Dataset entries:
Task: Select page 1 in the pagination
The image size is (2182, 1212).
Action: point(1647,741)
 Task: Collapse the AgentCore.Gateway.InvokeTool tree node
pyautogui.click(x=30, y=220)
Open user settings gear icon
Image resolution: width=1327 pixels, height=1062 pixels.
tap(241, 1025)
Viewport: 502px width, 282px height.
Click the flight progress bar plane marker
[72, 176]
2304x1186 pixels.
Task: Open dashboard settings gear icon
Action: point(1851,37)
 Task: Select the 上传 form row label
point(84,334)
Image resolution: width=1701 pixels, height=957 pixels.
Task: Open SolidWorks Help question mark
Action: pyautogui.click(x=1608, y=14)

PROBLEM TO WORK ON » Write out every entry above, word for word.

RESULT »
Task: Select page 1 in the pagination
The image size is (2182, 1212).
Action: point(1647,741)
 Task: Collapse the AgentCore.Gateway.InvokeTool tree node
pyautogui.click(x=30, y=220)
Open user settings gear icon
Image resolution: width=1327 pixels, height=1062 pixels.
tap(241, 1025)
Viewport: 502px width, 282px height.
Click the flight progress bar plane marker
[72, 176]
2304x1186 pixels.
Task: Open dashboard settings gear icon
Action: point(1851,37)
 Task: Select the 上传 form row label
point(84,334)
Image resolution: width=1701 pixels, height=957 pixels.
Task: Open SolidWorks Help question mark
Action: pyautogui.click(x=1608, y=14)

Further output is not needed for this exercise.